>> begin Text segment

# Screen printing help



## kiddkool (May 16, 2006)

Hello forum. I have been using a company that does a pretty good job screen printing my items, but they tend to fade or show the fuzzy cotton after a few washes. However, I have seen other screen printing that is more textured (thicker printing) and has lasted a lot longer. Does anyone have any suggestions on certain request I should make to acheive a better print job? Also, I am upgrading my t-shirt also, so this may help. Thanks in advance. 

Cortez


----------



## Rodney (Nov 3, 2004)

Hi Cortez,



> I have been using a company that does a that does a pretty good job screen printing my items, but they tend to fade or show the fuzzy cotton after a few washes


I'm thinking that if the screen printed designs are fading or showing the garment through the design after washing, that they aren't doing a pretty good job 



> Does anyone have any suggestions on certain request I should make to acheive a better print job?


I think I would just tell them your concerns as you've stated them here and ask them how they can address those issues.

They may not be giving your prints enough ink coverage, or it could be something else.


----------



## identityburn (Feb 24, 2006)

It sounds to me like they aren't putting enough ink down. All you have to ask them is to spot dry the first print then hit it again with the ink a second time. This will put another layer of ink on top of the now dried one which will get rid of the "fuzzy" stuff you're talking about.

>> end Text segment
>> begin Supplied information

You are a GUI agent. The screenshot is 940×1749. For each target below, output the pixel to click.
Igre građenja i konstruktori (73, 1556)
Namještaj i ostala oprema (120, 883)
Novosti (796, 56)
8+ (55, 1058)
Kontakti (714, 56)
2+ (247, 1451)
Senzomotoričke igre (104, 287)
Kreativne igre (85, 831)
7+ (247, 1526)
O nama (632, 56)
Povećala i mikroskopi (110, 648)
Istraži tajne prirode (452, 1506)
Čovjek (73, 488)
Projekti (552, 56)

>> end Supplied information
>> begin Supplied information

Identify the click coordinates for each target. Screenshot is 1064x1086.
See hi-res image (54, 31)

>> end Supplied information
>> begin Supplied information

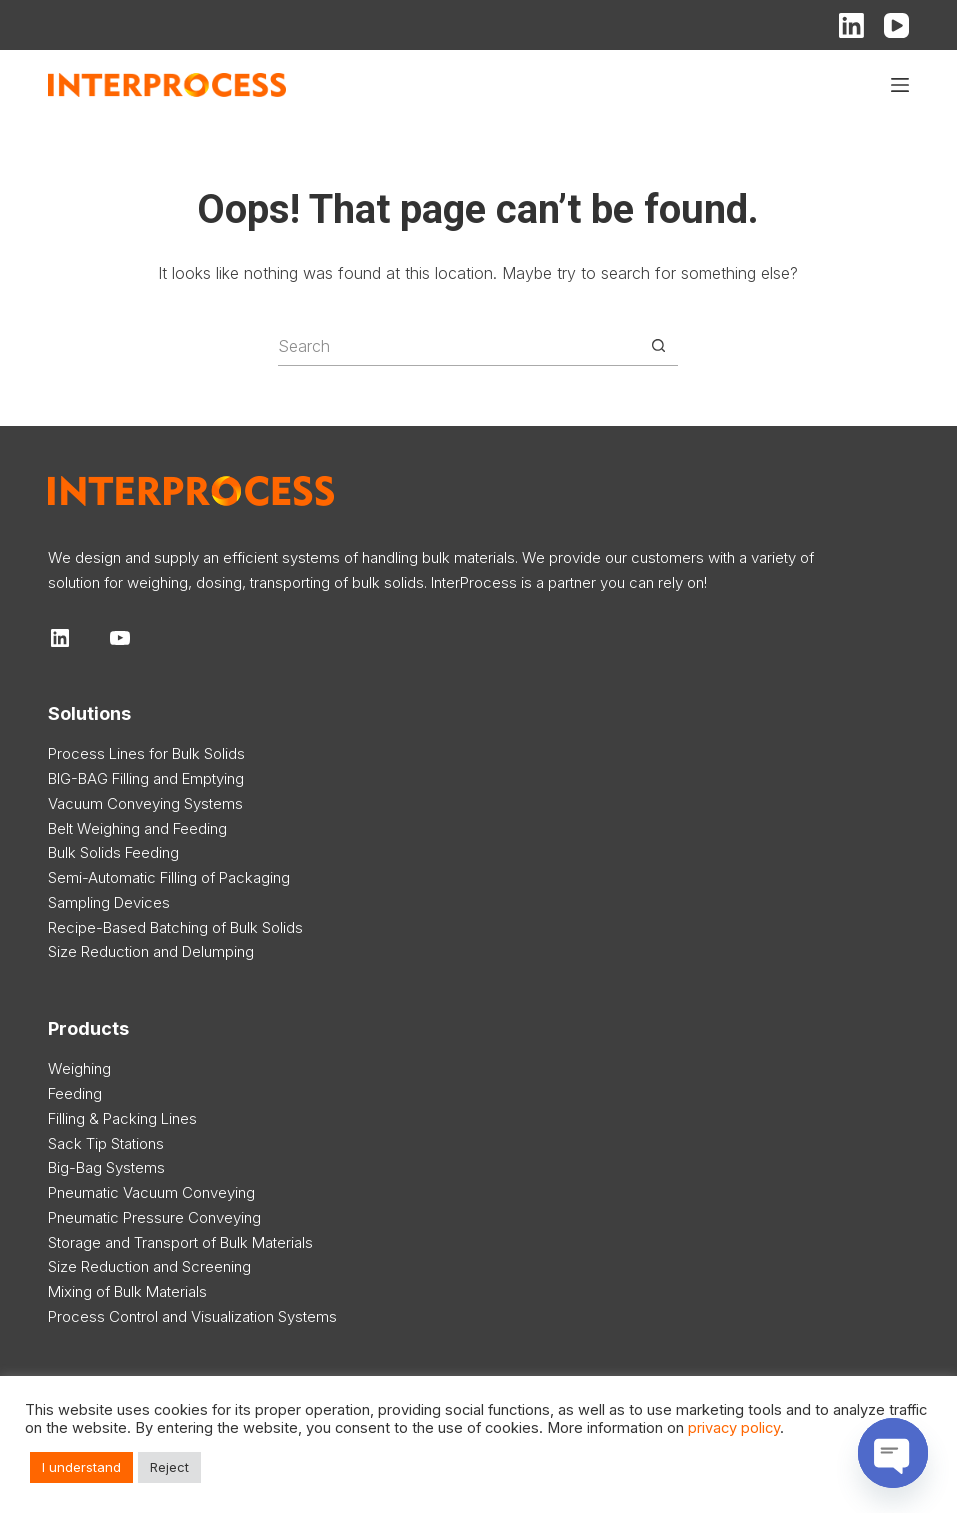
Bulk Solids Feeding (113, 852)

>> end Supplied information

* Exercises to complete:
(a) Extract the screen printing forum thread's text word for word, everything from "## kiddkool (May" down to "Thanks in advance.".
(b) Extend the screen printing forum thread by writing what comes next after its last reply.

* Task results:
(a)
## kiddkool (May 16, 2006)

Hello forum. I have been using a company that does a pretty good job screen printing my items, but they tend to fade or show the fuzzy cotton after a few washes. However, I have seen other screen printing that is more textured (thicker printing) and has lasted a lot longer. Does anyone have any suggestions on certain request I should make to acheive a better print job? Also, I am upgrading my t-shirt also, so this may help. Thanks in advance.

(b)
Sometimes (especially on darks) it's difficult to completely get rid of this because when the screen touches the shirt on a pass it's not completely smooth, the screen will stick to the shirt for a moment and pull up some of the fibers.

Also most people only hit the ink once on light shirts because the ink doesn't have to be as opaque. I've noticed on shirts I've purchased that the thread coming through the design is a little more apparent. But as I stated before, hitting the ink again after a spot dry should make it look better, BUT it will make the ink much thicker on the shirt which will in turn make it worse in hot temerperatures on the wearer.


----------



## Fluid (Jun 20, 2005)

> they tend to fade or show the fuzzy cotton after a few washes.


This is called fibrelation. A couple of reasons cause this.

Way too much pressure when printing. The ink needs to lay on the shirt, NOT in the shirt.

Mesh counts are too high.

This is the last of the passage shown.